When I announced my news to my friends, a flurry of emails ensued. The leader of the pack was my longtime loyal pal, Tammy, who volunteered to be the point person for all communication. That kept me from being inundated with calls in which I had to repeat my information 10 million times.
She also set up schedules for meals, errands, dog walkers, hospital sitters and spend-the-nights. (Gary was supposed to be overseas for work during part of my 6-week recovery.)
I typically spend one-on-one time with my friends, so I was unprepared for the amount of energy, excitement, power, resolve and stamina of all of them collectively. Wow! I never realized I had my own set of furies to protect and guard me against all evildoing.
Emails were fired back and forth, with suggestions, comments, questions…and a few snippy remarks. (We’re talking about very strong personalities here.) Together, my friends could solve world peace. But at this point, they were solving my crisis. World peace would have to wait.
Frankly, all this attention embarrassed me and I felt like it was overkill. After all, I am Type A, strong-willed and high-strung, and surely didn’t need all this help. My parents lived close by and my husband would be on hand for most of the recovery time.
I called a few people in the group to express my concern…and each one pretty much told me to shut up and do what Tammy instructed. My friends, apparently, are more Type A than I.
Tammy, meanwhile, was masterfully fielding phone calls and emails, dispersing information, organizing schedules…and making homemade fudge for Gary, since she knew he loved sweets. Everyone needs a Tammy in their life.
Tammy is naturally a giving person and is always buying gifts & flowers for friends who are having a bad day, or helping throw children’s parties, or taking little old ladies to the grocery store. She also lost her mom to breast cancer when Tammy was only 24, so this disease has had a devastating impact on her life.
Finally, schedules were made and meals were assigned and hospital sitters were appointed and I was set. My friends were planning to carry Gary and me through this entire process so we wouldn’t be facing this alone. That kind of support is what gets you through tough times like this. Gary also reminded me that payback was going to be hell.
What’s more, I discovered that I was linked to an amazing prayer network. Not only friends offered their prayers, but they added me to lists that extended multiple states away. One friend even put me on a prayer list at Christ Church while she was visiting Oxford England. No word on the Pope at this point.

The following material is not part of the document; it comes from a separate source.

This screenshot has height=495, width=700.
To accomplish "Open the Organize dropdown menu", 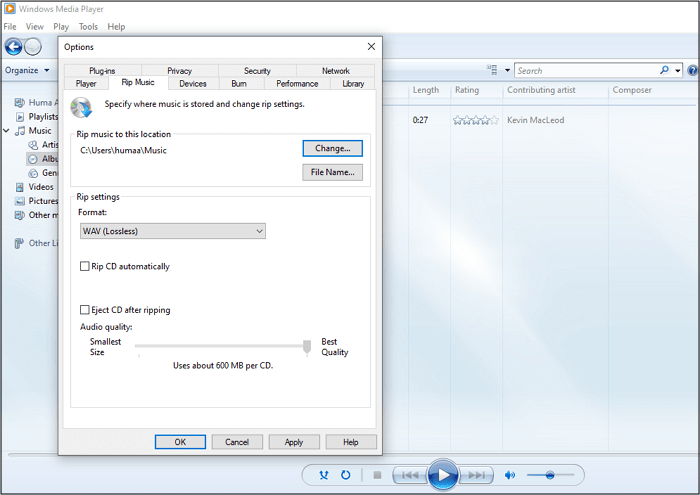I will (25, 71).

I was especially touched by people willing to pray for me. Not only because I believe in the power of prayer, but also because I’m a lousy pray-er myself, so I know what a sacrifice it is. It’s not that I don’t want to pray, but when I do, my mind drifts to making grocery lists or figuring out which plumber to call to fix the kitchen sink. So my prayers most often go on a tangent. After I found out about all the prayers being lifted up for me, I resolved to do much better in my own prayer life.
I didn’t realize it at the time, but I was going to need prayer this year more than I knew.